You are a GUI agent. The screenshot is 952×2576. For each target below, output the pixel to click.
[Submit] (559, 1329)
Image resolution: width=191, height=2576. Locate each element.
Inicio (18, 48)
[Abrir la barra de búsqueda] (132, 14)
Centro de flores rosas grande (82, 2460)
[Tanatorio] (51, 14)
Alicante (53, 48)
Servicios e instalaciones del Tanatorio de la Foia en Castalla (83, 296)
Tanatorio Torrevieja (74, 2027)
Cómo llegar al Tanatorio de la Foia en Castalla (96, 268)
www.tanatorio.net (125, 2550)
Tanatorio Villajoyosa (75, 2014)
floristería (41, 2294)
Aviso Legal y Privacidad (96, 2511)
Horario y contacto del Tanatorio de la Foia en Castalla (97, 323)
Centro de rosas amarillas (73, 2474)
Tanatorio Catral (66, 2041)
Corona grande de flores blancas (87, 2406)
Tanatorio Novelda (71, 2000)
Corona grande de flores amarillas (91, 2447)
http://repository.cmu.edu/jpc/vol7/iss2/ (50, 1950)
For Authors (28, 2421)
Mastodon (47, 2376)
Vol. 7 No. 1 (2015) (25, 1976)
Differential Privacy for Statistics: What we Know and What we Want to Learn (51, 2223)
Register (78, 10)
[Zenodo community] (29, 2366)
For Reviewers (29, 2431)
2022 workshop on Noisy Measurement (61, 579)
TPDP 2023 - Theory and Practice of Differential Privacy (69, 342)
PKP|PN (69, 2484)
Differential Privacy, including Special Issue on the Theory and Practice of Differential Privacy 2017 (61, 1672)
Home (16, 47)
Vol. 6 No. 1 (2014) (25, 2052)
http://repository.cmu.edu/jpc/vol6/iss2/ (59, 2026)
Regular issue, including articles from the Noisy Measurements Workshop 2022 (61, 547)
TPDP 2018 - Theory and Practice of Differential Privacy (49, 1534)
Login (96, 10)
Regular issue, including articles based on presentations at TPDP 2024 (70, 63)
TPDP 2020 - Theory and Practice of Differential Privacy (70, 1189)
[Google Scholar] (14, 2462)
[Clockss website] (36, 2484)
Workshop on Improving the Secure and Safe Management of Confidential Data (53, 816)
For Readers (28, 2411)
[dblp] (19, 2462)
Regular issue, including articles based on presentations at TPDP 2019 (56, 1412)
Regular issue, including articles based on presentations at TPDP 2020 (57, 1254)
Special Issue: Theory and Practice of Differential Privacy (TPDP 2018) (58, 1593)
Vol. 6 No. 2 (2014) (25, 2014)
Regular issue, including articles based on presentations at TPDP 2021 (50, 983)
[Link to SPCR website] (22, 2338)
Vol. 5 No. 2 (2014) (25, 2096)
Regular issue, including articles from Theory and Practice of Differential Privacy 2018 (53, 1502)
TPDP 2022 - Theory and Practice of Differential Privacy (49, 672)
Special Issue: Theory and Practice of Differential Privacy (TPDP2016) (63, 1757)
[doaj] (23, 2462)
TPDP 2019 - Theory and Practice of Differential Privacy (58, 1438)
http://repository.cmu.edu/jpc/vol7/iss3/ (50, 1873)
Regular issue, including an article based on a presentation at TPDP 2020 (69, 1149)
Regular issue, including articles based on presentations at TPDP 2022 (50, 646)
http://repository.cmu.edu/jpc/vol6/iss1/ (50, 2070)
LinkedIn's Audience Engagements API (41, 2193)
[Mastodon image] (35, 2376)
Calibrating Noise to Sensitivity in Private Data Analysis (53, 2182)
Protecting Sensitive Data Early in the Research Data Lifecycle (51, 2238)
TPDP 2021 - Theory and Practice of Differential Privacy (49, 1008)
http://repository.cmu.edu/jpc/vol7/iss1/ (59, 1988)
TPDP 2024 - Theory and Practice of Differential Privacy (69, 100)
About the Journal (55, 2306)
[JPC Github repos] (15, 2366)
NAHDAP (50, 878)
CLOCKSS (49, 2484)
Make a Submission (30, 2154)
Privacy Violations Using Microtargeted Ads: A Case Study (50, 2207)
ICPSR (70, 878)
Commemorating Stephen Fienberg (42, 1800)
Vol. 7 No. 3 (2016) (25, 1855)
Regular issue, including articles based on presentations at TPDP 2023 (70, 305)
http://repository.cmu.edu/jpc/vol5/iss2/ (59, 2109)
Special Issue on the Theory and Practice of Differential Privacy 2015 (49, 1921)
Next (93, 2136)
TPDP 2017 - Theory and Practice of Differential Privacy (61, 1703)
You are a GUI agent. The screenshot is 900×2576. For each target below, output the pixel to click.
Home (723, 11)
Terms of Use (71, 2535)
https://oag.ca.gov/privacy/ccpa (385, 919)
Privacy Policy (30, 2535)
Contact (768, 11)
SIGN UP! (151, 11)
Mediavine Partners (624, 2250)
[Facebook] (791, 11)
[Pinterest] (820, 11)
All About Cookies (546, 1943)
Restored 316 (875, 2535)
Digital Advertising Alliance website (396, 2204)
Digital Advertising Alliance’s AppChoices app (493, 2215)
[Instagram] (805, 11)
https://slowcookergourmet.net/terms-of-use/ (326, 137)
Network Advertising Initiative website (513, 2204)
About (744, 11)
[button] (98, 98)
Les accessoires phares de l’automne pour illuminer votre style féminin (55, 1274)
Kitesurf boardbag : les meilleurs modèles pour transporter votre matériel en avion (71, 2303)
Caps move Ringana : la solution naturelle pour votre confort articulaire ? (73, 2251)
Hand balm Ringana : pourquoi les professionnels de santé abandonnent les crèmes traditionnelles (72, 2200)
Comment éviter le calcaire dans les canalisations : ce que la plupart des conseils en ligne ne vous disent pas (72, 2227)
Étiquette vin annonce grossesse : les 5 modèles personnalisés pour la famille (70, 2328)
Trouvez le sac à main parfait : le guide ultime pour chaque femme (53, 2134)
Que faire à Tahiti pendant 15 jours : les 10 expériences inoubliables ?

_ _ _ _ _

:: What is being asked ::
All lines carrying the word "output" must be copied from the data above.

:: Response ::
You are a GUI agent. The screenshot is 952×2576. For each target below, output the pixel to click.
You are a GUI agent. The screenshot is 900×2576. For each target below, output the pixel to click.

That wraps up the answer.